いつからそこに居たのだろう。レイよりいくらか年上だろうか、ただ立っているだけなのにその人が持ち合わせる気品のようなものは隠しようがなかった。フォースともまた違うその人が持ち合わせる不思議な魅力。有り体に言って、とても綺麗な人だったのだ。
「こんにちは」
その声は、想像に違わず確かに美しくはあったが、どこか少女のような透明さも感じさせる。
「こんにちは……」
突然かけられた声に、レイはそう返すだけだった。
「旅の人? ナブーの人ではなさそうだから」
「え? ええ、そうです」
「どちらからいらしたの? もし差し支えなければ、だけれど」
「んー……、色々なところを転々としたので、どこが出発点と言うと少し迷ってしまいますけど。……ジャクーでは随分長く過ごしていました」
「ジャクー。……アウター・リムの砂漠の星」
「そうです。よくご存じですね」
「ふふ。職業柄かしら。いろいろな星の人とお話することも多いから」
「どうしてこの星へ? 観光、というわけでもなさそうだけど」
「いろいろなことがあって、少しのんびりしたいと思って。ナブーは美しい星だと聞いていたので。……この星に縁がある人が近くにいたんです」
自分も含めて、とレイは心のなかだけで付け足す。
「そう。嬉しいわ。自分の故郷のことを良く言ってもらえて」
「あなたはずっとここに?」
「そうね……。外の星に出ることもよくあるけれど、私にとっての故郷はここだけよ」
「でも行かなければいけないわね。そうしなければいけないの。それがきっと私の運命だから」
やさしく揺れるそよ風とは違う、一際強く木の葉を揺らす突風が一瞬だけ吹いた。思わず目を瞑るレイは、その一瞬、表情に陰りを見せるその女性を垣間見た。

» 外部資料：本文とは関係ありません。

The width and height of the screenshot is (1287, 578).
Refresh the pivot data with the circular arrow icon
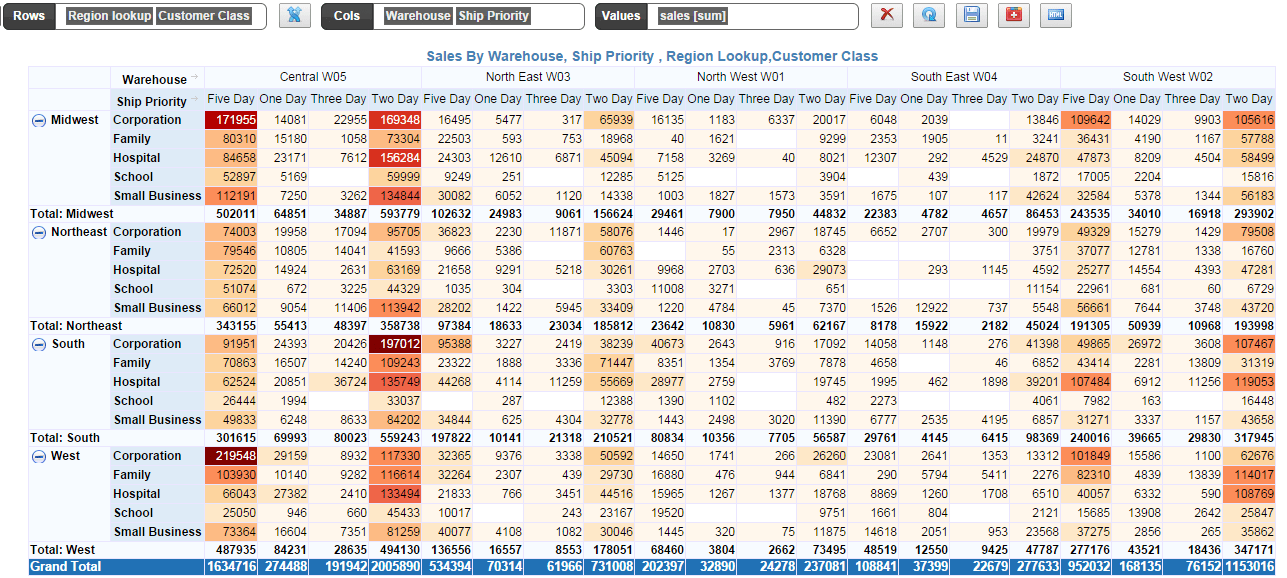928,15
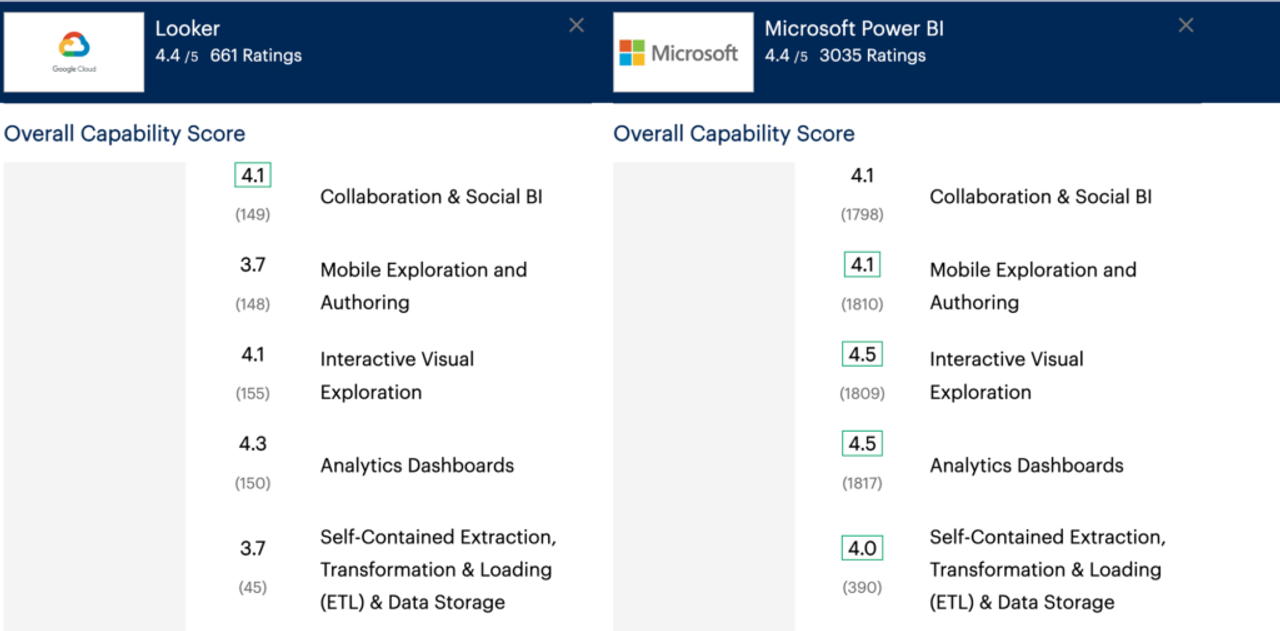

「ごめんなさい、急に話しかけてしまって。私ももう行くわね。さようなら、旅の人」
別れを告げた女性はレイの視界から消える。「アニー」と呼ぶ声に、反射的にレイが振り向くと、女性の歩く先に一人の青年が立っていた。長身で端正な造作をしているのに、笑うとどこか幼さを感じさせる不思議な人だった。青年が差し出す手にその人も手を伸ばして重ねる。
「……パドメ、さん?」
振り向いたその女性は笑顔をレイに向け、そして瞬きの後、そこには誰もいなかった。
「今のは、何……?」
『白昼夢だったんじゃないのか』
「うわ! ベン! いきなり驚くじゃない」
『ジェダイたるもの常に平静を保て。動じるな』
「じゃあ急に出てくるのも止めて。びっくりするでしょ。……せめて名前くらい呼んでよ」
言外の意図を察したが、ベンは、少しだけ不本意そうな表情で(あるいは気恥ずかしさか)、レイ、と小さく呼んだ。
「そう。そうして。……ね、今のは何だったのかしら」
「だから白昼夢だろ」
「私眠ってなんかいなかったわよ」
「お前のじゃない。……強いて言うなら、この場所の、だ」
「この場所? ナブーってこと?」
『星の記憶といったところだろう。あらゆるものにフォースは宿る』
「あの人は、やっぱりあなたのおばあ様なの?」
「たぶん。記録にあるアミダラ議員そのものだった、ように思える」
「あなたと同じように霊体ってこと?」
「いや、祖母はジェダイではない。そういった方法で生きている人間とコンタクトを取る術は持っていなかったと思う」
「だから、あれは星の見る夢なんだ。ナブーが秘めている、記憶の中のパドメ・アミダラ」
自分の中の父のようなものだと、ベンは思っている。
「そう。……ね、あなたのおばあ様はとても綺麗な方だったのね。それにおじい様も。想像以上にハンサムでちょっと驚いた」
「後のダース・ベイダーだが」
「わかってるわよ。そこは忘れてたんだから思い出させないで」
ベンは苦笑して、レイの隣に立った。すでにこの世から旅立った身には風は感じられない。すぐそばでレイの髪を揺らすそれを、ベンは感じることがない。寂しくないと言ったらきっと嘘になる。